Data for this task>
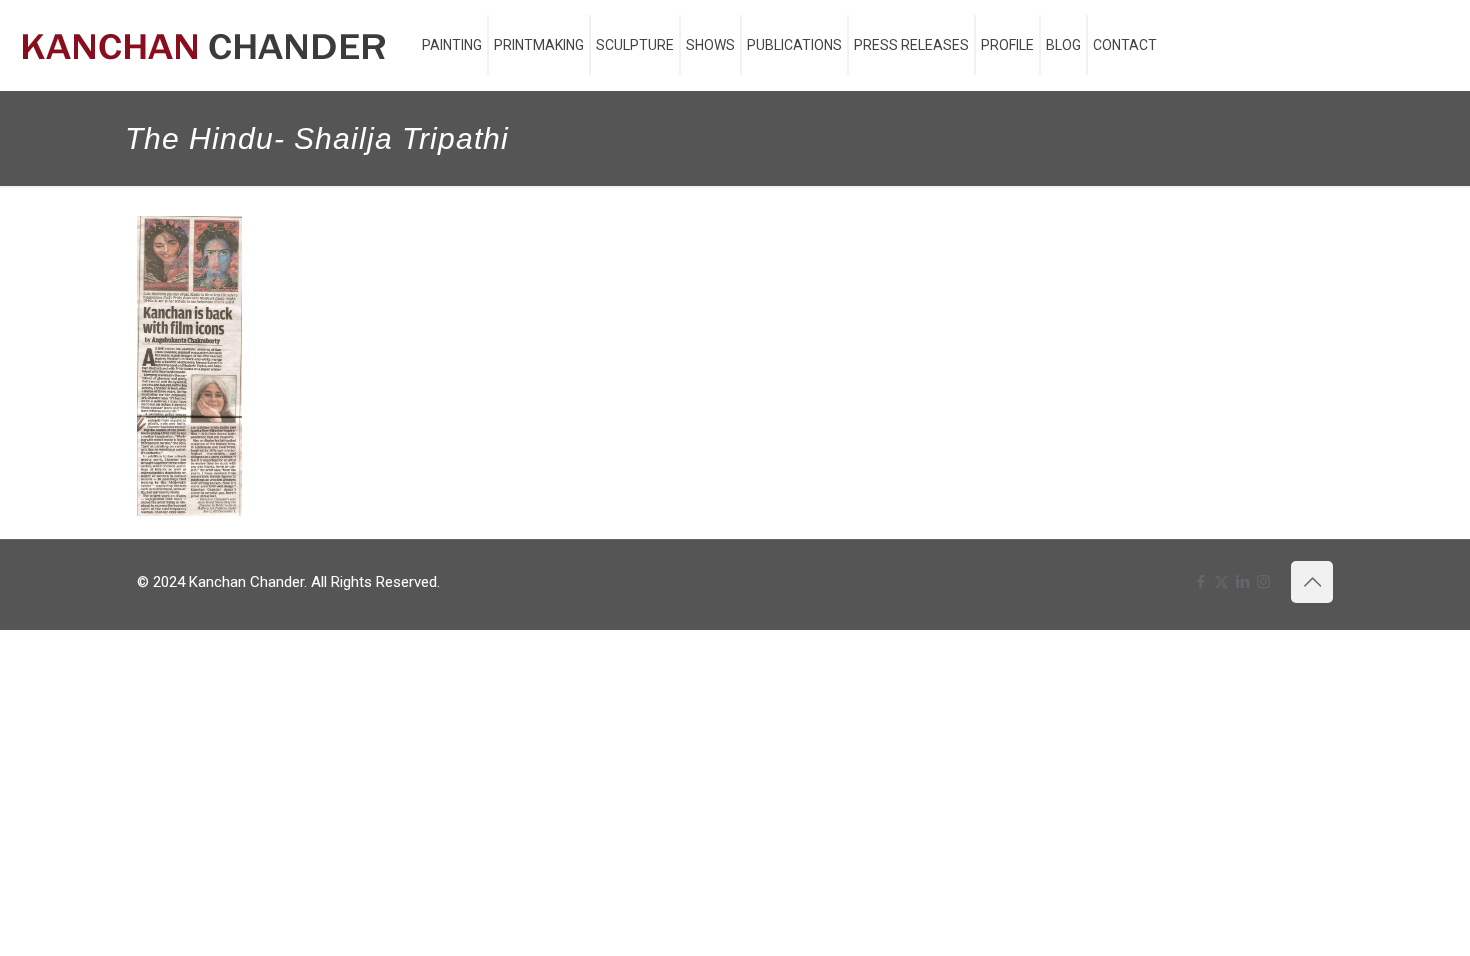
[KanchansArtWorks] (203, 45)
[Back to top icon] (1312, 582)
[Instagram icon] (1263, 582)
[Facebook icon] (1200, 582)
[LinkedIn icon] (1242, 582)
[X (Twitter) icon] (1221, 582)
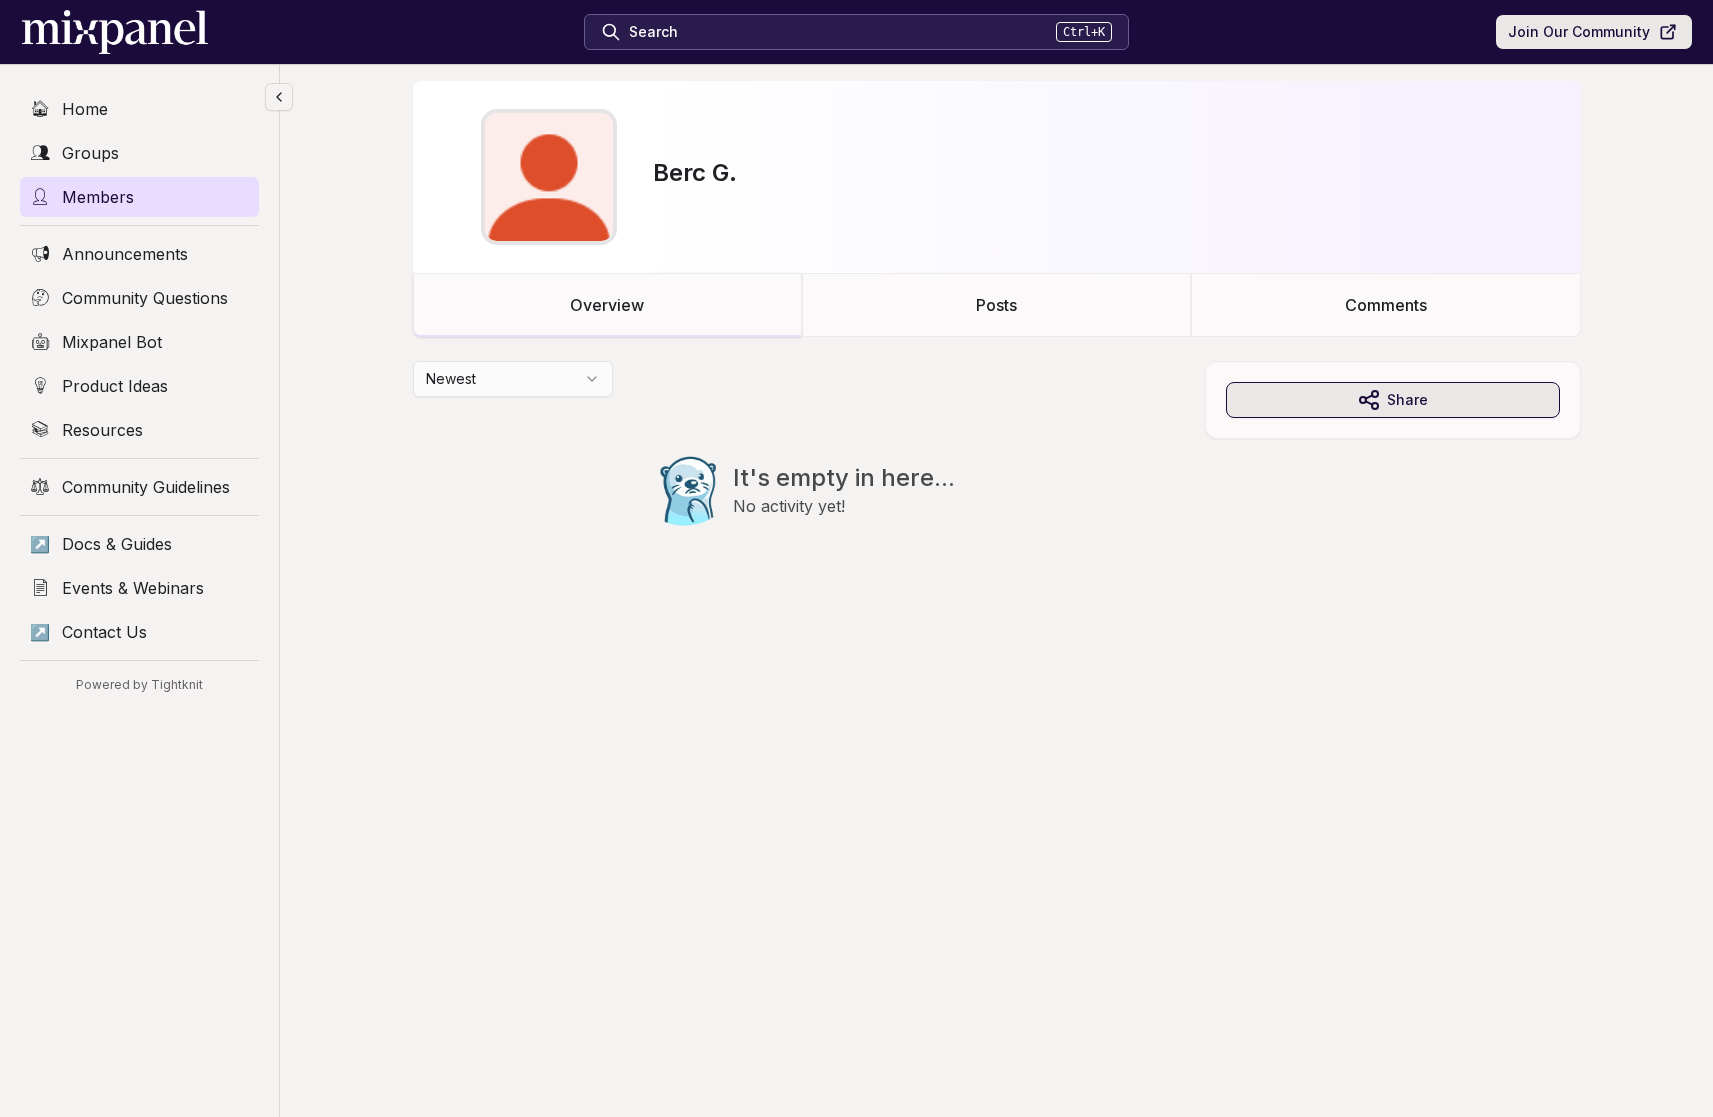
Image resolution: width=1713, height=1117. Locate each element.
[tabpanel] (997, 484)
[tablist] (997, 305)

==

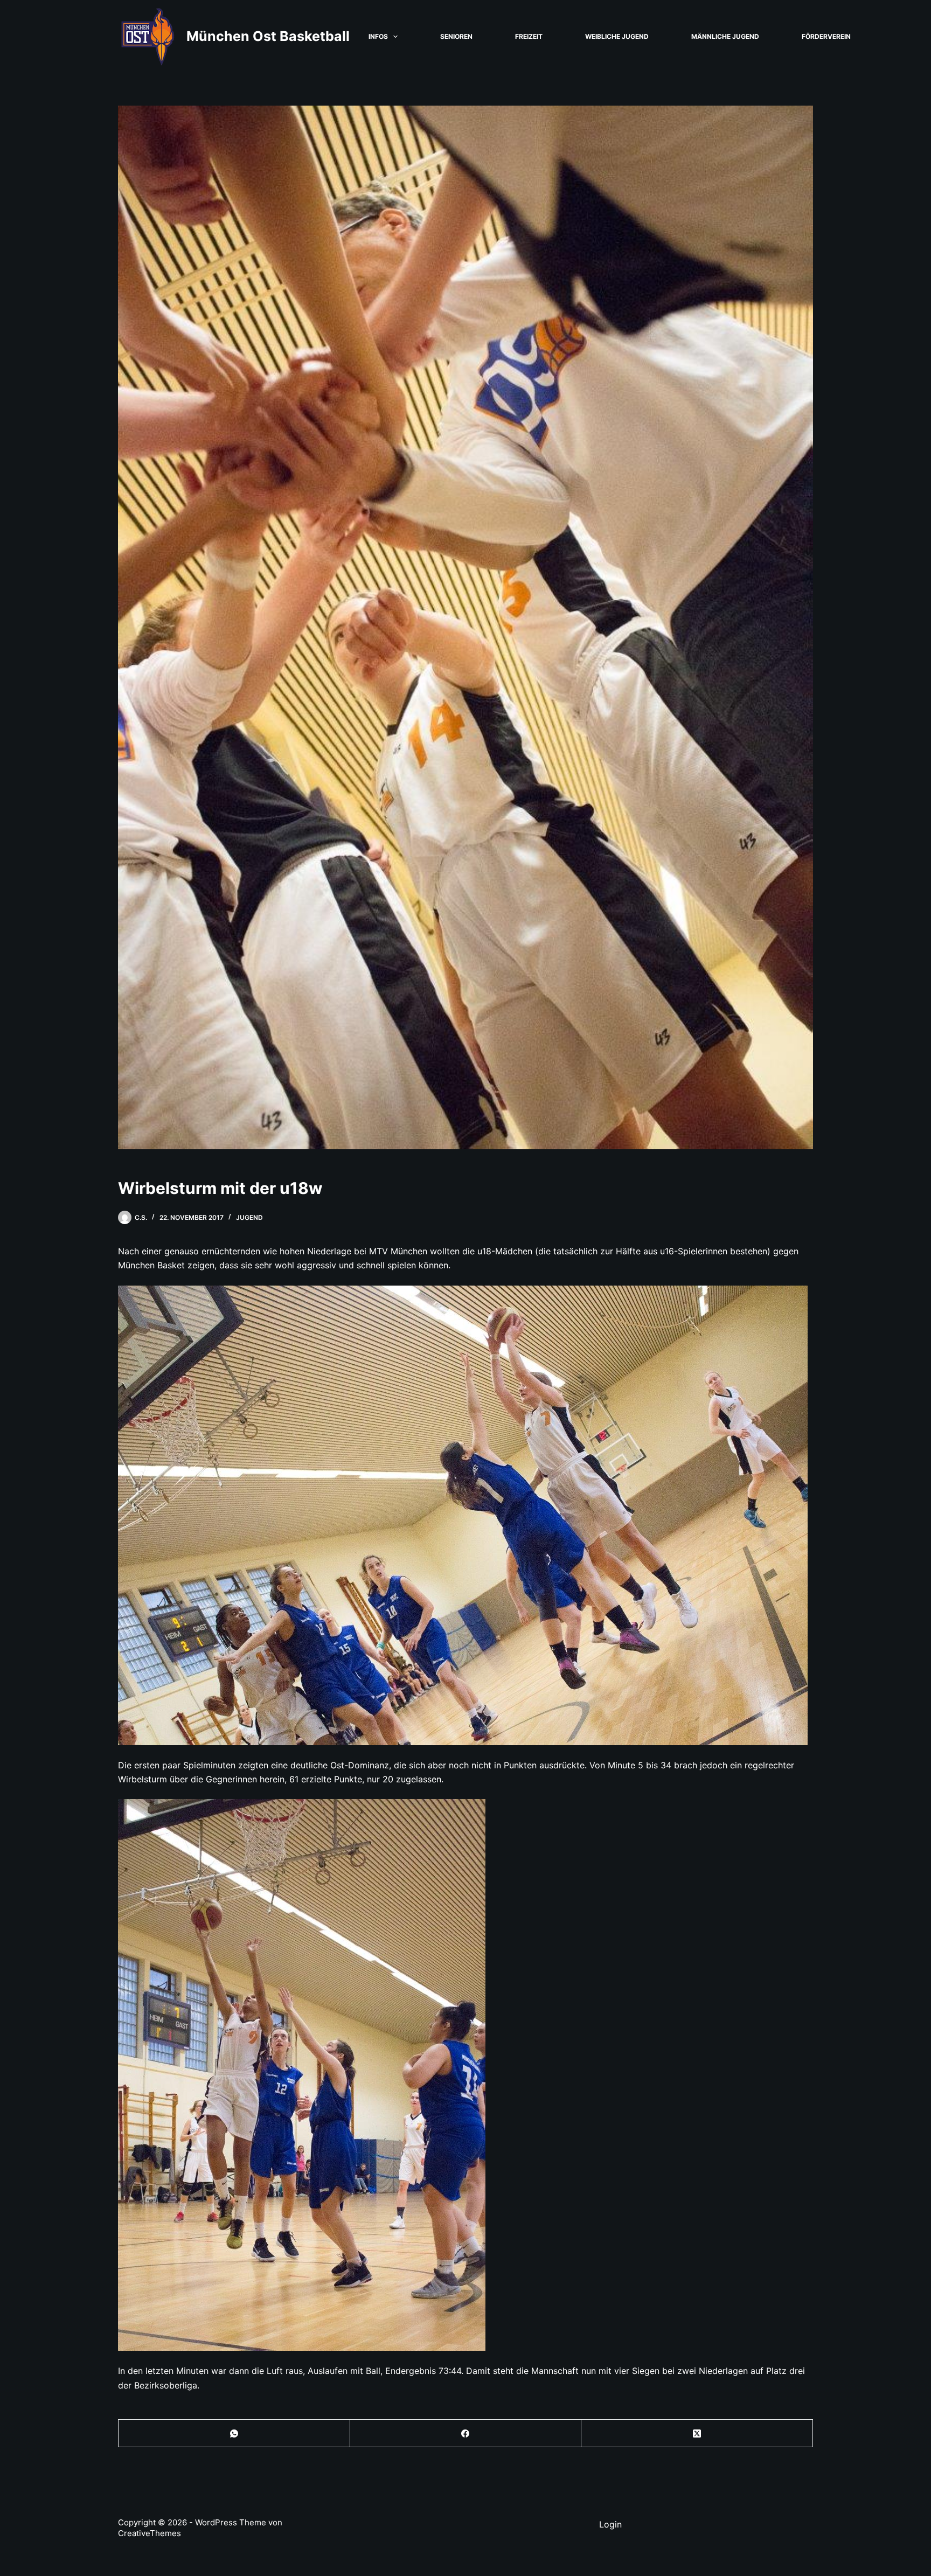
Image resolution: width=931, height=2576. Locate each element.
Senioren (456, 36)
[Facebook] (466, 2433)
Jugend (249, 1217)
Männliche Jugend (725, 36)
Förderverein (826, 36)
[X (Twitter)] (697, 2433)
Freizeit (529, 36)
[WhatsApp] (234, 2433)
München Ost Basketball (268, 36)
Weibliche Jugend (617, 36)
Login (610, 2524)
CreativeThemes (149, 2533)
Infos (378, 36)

--

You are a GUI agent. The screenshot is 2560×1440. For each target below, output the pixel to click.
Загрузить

Task instructions> Repeat exactly the lines above from the one with "München Ost Basketball (268, 36)" up to and including the one with "Infos (378, 36)". No other line belongs in the reply.

Answer to this task>
München Ost Basketball (268, 36)
Weibliche Jugend (617, 36)
Login (610, 2524)
CreativeThemes (149, 2533)
Infos (378, 36)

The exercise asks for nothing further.